— Start PASSAGE SHOWN —
99  Paragraph 30B(3)(b)
After “FTB child”, insert “or regular care child”.
100  Paragraph 32D(1)(c)
Omit “clause 17”, substitute “clause 38L”.
101  Paragraph 32J(1)(b)
After “FTB child”, insert “, or regular care child,”.
102  Paragraph 32K(1)(d)
After “FTB child”, insert “, or a regular care child who is also a rent assistance child,”.
103  Paragraph 32P(1)(b)
Omit “clause 17”, substitute “clause 38L”.
104  Paragraph 32P(1)(d)
After “FTB child”, insert “, or a regular care child who is also a rent assistance child,”.
105  After paragraph 33(1)(aa)
Insert:
                    (ab)  the individual has at least one FTB child; and
106  Subparagraphs 71E(1)(a)(i) and (2)(a)(i)
After “FTB child”, insert “, or a regular care child,”.
107  Subsection 228(3)
After “one FTB child”, insert “, or one regular care child who is also a rent assistance child,”.
108  Paragraph 228(3)(b)
Omit “not an FTB child”, substitute “neither an FTB child, nor a regular care child,”.
109  Paragraph 228(4)(a)
After “FTB child”, insert “, and each regular care child who is also a rent assistance child,”.
— End PASSAGE SHOWN —
● THE TASKS
1. For each statement about the amendments above, answer yes or no according to whether it agrees with the text, and quote the exact words that decide it.
(a) Item 100 replaces "clause 17" with "clause 38L" in paragraph 32D(1)(c).
(b) Item 105 inserts a paragraph saying the individual has at least two FTB children.
(c) Item 108 amends paragraph 228(4)(a).
2. Transcribe the part of the amendments that begins at the words "104  Paragraph 32P(1)(d)" and ends after the words "109  Paragraph 228(4)(a)".
— Start RECORDS —
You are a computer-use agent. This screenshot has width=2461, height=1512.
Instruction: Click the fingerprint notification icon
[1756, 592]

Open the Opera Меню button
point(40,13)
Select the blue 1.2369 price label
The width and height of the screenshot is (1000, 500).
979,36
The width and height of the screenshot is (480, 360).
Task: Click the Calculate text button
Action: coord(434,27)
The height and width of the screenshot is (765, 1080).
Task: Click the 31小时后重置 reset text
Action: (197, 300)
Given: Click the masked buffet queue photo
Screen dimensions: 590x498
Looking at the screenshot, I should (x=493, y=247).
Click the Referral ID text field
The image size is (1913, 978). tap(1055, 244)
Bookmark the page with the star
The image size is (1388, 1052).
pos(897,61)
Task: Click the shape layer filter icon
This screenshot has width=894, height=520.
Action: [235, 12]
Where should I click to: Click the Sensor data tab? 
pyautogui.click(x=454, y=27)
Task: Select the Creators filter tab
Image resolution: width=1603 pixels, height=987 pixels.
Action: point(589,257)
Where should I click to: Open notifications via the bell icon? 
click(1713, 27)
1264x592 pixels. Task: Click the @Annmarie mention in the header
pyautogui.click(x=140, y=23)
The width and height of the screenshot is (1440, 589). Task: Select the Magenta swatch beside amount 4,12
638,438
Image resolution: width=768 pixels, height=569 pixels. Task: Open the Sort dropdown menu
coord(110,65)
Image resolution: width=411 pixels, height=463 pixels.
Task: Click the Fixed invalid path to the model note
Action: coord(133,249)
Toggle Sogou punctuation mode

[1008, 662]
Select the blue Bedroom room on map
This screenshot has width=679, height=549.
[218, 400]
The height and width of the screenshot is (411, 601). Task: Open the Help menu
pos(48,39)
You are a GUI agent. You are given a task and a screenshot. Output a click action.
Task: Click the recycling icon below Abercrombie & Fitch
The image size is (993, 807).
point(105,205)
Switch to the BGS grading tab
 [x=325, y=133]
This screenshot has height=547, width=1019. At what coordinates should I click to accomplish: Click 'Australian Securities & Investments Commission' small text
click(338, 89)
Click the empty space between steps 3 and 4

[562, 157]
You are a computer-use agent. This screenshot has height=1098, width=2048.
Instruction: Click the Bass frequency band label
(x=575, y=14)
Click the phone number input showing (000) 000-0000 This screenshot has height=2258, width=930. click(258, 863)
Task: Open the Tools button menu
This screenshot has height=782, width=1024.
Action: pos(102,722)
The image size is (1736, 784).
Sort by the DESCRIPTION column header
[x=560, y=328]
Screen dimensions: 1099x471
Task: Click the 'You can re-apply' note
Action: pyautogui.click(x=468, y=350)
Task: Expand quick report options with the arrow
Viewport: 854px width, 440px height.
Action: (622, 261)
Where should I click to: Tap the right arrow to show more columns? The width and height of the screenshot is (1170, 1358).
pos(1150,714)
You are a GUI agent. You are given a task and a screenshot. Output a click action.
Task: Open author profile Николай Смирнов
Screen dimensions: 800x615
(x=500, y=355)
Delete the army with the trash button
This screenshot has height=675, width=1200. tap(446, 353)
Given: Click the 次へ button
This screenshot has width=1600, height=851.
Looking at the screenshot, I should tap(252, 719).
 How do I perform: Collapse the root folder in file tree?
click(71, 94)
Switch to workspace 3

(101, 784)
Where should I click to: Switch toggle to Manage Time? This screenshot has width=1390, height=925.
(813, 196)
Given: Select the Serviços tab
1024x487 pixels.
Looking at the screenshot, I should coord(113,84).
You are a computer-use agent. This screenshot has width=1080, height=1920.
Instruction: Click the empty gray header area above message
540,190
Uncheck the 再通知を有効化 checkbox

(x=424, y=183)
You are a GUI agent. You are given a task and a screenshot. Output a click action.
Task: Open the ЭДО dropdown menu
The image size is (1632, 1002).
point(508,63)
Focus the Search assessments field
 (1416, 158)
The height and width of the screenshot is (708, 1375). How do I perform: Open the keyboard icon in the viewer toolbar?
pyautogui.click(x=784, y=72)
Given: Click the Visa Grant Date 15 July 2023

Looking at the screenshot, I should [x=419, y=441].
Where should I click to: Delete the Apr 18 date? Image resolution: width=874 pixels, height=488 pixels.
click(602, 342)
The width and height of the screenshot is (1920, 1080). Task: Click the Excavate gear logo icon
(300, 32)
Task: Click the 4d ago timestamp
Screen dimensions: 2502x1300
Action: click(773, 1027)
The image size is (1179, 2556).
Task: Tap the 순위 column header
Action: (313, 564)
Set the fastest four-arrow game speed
— End RECORDS —
● REPLIES
1.
(a) Yes: "100  Paragraph 32D(1)(c)" followed by "Omit “clause 17”, substitute “clause 38L”."
(b) No: "the individual has at least one FTB child"
(c) No: "108  Paragraph 228(3)(b)"

2.
104  Paragraph 32P(1)(d)
After “FTB child”, insert “, or a regular care child who is also a rent assistance child,”.
105  After paragraph 33(1)(aa)
Insert:
                    (ab)  the individual has at least one FTB child; and
106  Subparagraphs 71E(1)(a)(i) and (2)(a)(i)
After “FTB child”, insert “, or a regular care child,”.
107  Subsection 228(3)
After “one FTB child”, insert “, or one regular care child who is also a rent assistance child,”.
108  Paragraph 228(3)(b)
Omit “not an FTB child”, substitute “neither an FTB child, nor a regular care child,”.
109  Paragraph 228(4)(a)